The movie opens like a dark comedy by Pedro Almodovar or Luis Bunuel (who Ripstein once worked for as an assistant director). We meet Coral Fabre, played by the opera singer Regina Orozco; she is a sometime embalmer, now caring for an old man and raising two children haphazardly. My diagnosis: hysteria and manic-depression. She answers a lonelyhearts ad from a "Charles Boyer type," and soon meets Nicolas Estrella (Daniel Gimenez Cacho), a vain, bald gigolo who spends hours adjusting his hairpiece before putting on his trench coat, snapping the brim of his fedora and sailing out to defraud lonely women.

She has sent him a picture of herself when slim. She is fat. "I lose weight when I want to," she tells him, "How lucky to be able to control your body like that!" he says, before trying to flee. She begs him to stay, blaming his distaste on the smell of formaldehyde from her undertaking duties. "I've never been with a gentleman," she weeps. "Do it to me. Just do it--as a favor!" He does, but not as a favor; as she sleeps, he steals the money from her purse and creeps out.
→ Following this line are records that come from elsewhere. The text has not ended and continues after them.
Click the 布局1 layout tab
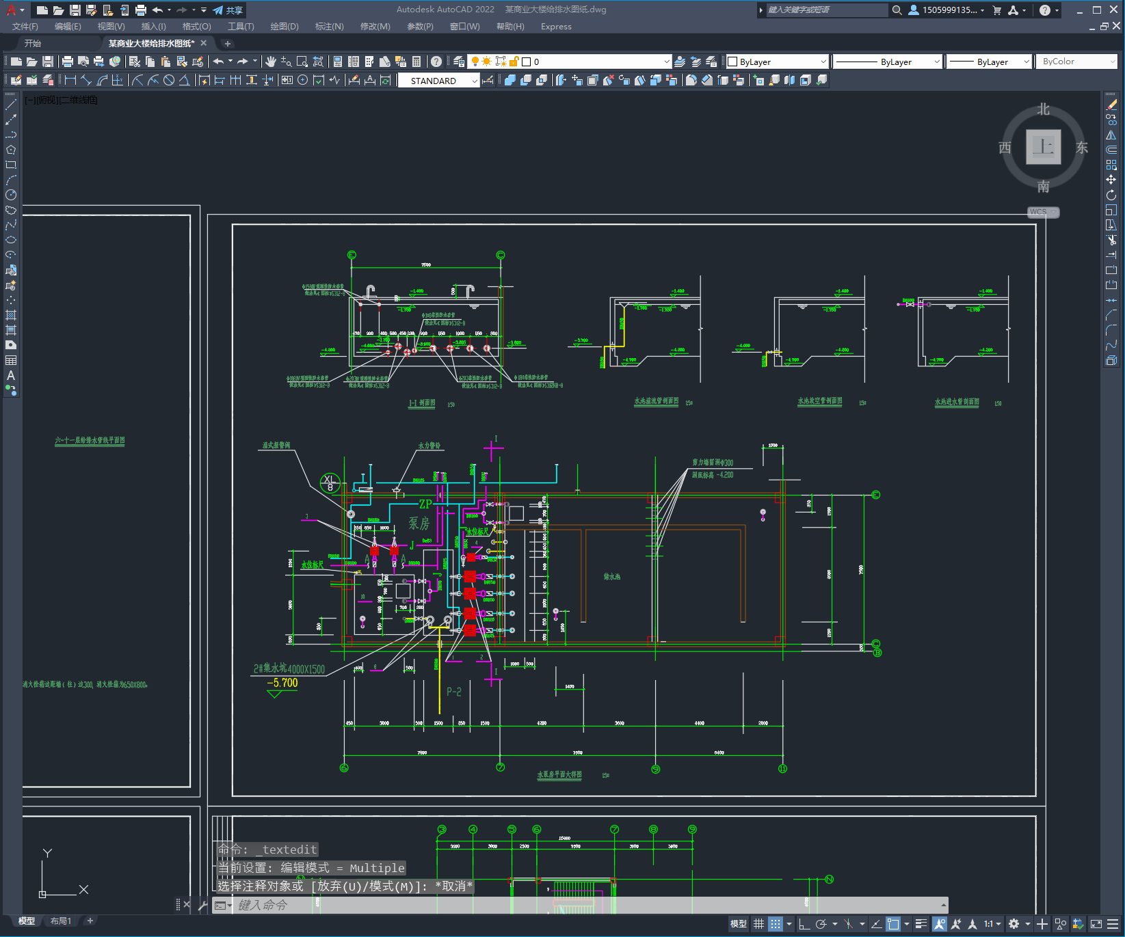Viewport: 1125px width, 937px height. [61, 921]
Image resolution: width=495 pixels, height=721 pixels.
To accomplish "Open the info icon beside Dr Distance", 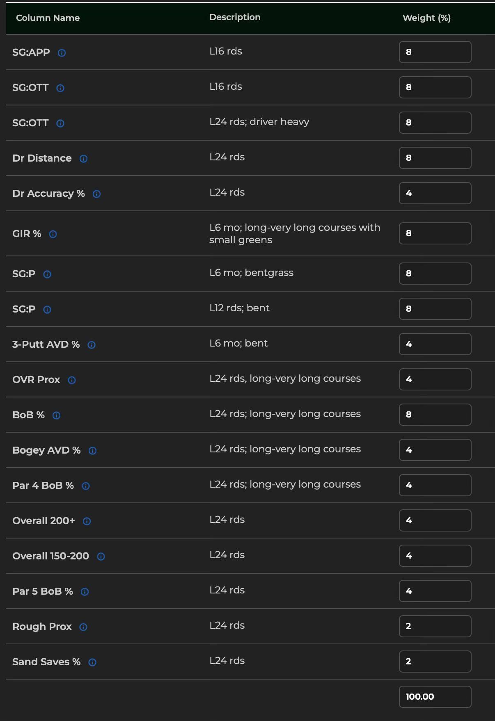I will click(x=83, y=159).
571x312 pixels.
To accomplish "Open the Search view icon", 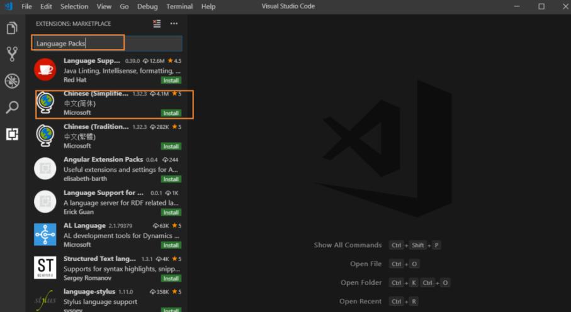I will [12, 108].
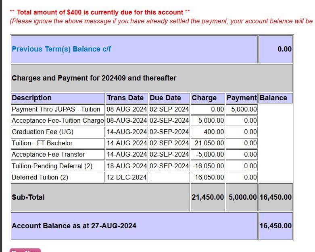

But Coral has seen him from beneath lowered lids. The next day she arrives at Nicolas' apartment with her two children in tow. "I saw you robbing me," she tells him "Maybe you were charging for excess fat. I came to stay with you. We're made for each other." He demurs, and so she takes decisive action: dumps her kids at an orphanage, enters his apartment when he's not there, reads his phony letters to lonelyhearts victims, and when he returns offers him a partnership. They'll pose as brother and sister, and she'll select the victims.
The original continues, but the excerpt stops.